窓の外を見ると、太陽の光が差し込んでいた。ミハイル様から貰った薬が効いたのか、はたまたユイナート様との行為で意識を失うように眠ったからか、あの夢を見ることはなかった。
時計に目を向ける。いつもなら、とっくに朝食を食べている時間なのに、誰も部屋を訪れていない。不思議に思いながらも、部屋の扉が叩かれるのを待った。
何も考えずに窓の外を見て、素振りをしている騎士達を眺めていると、部屋の扉が叩かれた。そちらに目を向けると、ニーナ様達侍女が入って来た。しかし、カイト様の姿は見えない。
「……カイト様は、どうなさったのですか?」
気になって尋ねると、ニーナ様は困ったように眉を下げた。彼に何かあったのだろうか。そんなわたしの不安を読み取ったのか、ニーナ様は優しく微笑む。
「カイト様ご本人に何かあったわけではありません。その点はご安心ください」
そして、彼女は憂いの滲む瞳を窓の外に向けた。
「——戦争が、始まりました」
その言葉を聞いて動きを止めたわたしには、朝食が並べられる音と、青い空を気持ちよさそうに飛ぶ鳥達の声が、やけに大きく聞こえた。
「トア様とカイト様も、前線で戦われるのでしょうか」
「私は詳しい情報を聞いておりませんが、お二人はとても強い騎士なので、その可能性は十分に考えられます」
ニーナ様の言葉にわたしは目を伏せて、スープを一口飲んだ。ついに戦争が始まったということに、ショックを受けている。戦争が始まるということは、下町の人達の生活も大きく変わってしまい、人が大勢死んでしまう。いくら強いトア様とカイト様であっても、無事でいられるという保証はない。
気分が落ち込んでしまい、わたしは無心で食事を進めた。戦争が近づいていることは知っていたけど、いざ戦争が始まると、胸の奥が締め付けられるように苦しい気分になる。またユイナート様も無理し続けてしまうのではないだろうか。
食事を終え、部屋の中はわたし一人になった。このように、部屋の中で一人になるのと、監視が置かれるようになった以前の時のことを思い出す。
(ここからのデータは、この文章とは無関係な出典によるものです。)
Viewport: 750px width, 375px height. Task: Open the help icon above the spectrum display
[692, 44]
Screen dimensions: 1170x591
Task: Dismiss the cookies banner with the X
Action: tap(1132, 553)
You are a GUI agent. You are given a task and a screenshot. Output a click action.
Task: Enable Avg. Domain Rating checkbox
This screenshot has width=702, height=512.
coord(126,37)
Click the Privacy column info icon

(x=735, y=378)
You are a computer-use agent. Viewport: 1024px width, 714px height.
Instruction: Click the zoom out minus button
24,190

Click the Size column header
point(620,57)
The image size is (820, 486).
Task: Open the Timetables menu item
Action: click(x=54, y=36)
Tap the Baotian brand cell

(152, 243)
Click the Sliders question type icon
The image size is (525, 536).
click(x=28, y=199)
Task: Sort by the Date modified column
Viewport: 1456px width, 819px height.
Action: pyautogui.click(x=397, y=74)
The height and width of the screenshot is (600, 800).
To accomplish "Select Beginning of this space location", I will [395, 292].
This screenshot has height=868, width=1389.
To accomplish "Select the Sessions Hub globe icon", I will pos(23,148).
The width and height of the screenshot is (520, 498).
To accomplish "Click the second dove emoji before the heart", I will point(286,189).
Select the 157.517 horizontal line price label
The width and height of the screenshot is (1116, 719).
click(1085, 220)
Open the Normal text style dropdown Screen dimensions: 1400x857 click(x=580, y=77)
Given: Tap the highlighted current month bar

あの頃は、何故自分がユイナート様に囚われているのかが分からず、ずっと不安に苛まれていた。今でも彼に囚われている理由は完全には分かってないけど。
監視がいないからと、ここから逃げ出そうという気持ちにはならない。部屋を出ても、ユイナート様からは逃れることはできないと分かっている。酷いお仕置きをされるだけだ。それに、彼がわたしの相手をできないほど忙しい時に逃げるのは、戦争を利用しているみたいで嫌だった。
わたしは、最新の新聞を読みながら、これからどうしようとぼんやりと考えた。